Yes, the main advantage of 2011 is PCIe3, quad xfire/SLi, and the 6 core CPUs, but it also does quad channel memory (not as great as it sounds), has up to 8 ram slots, and tends to have more premium features (as it should as they are premium boards). However, there is no reason to move up to this unless doing massive parallel work as a 2500k can easily OC past the quad core 2011 chip, and most GPUs are not bottlenecked running in 8+8 mode on PCIe2 for gaming.

Enthusiest level chips almost always get their own socket, and it would be unlikely for IB-E chips to run on 2011.

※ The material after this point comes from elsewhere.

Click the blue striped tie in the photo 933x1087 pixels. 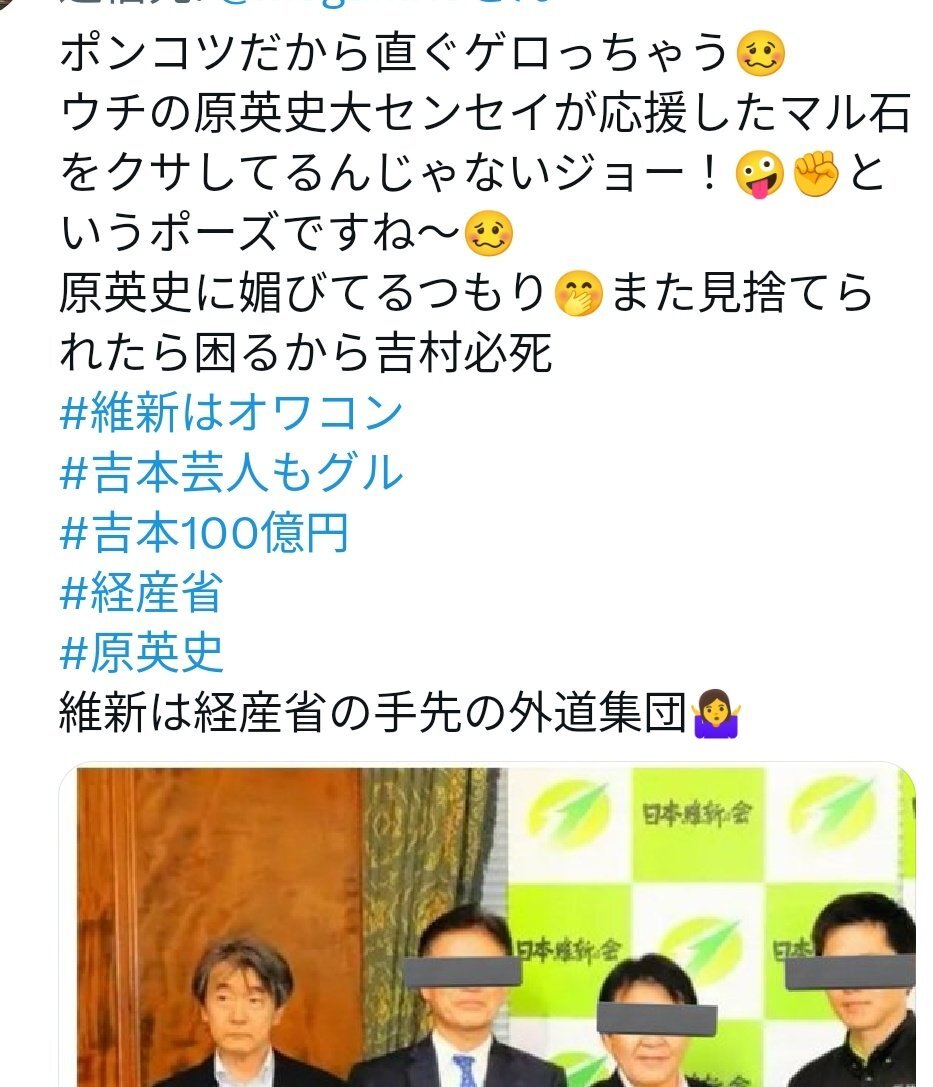pos(465,1070)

Also, the IB version of the 2500k will not be that much faster than the SB chip. This is a die shrink, not a new architecture. We are only expecting a 5-10% increase on the CPU side, but a near doubbeling of onboard GPU... which will not be used, so there is no clear advantage of IB over SB for gaming. Also, games play perfectly fine on 2 year old quad core AMD chips still, so there is little reason to get anything better than the 2400, much less the overclockable 2500k.
When Haswell/Broadwell come out in 2013 there will be yet another socket, so the fastest you can go is an IB chip with anything you purchase today. But because you are considering upgrading to IB (though I dobut you would need to within 3 years) I would suggest that you get a mobo with a z68 chipset for the most available compatibility.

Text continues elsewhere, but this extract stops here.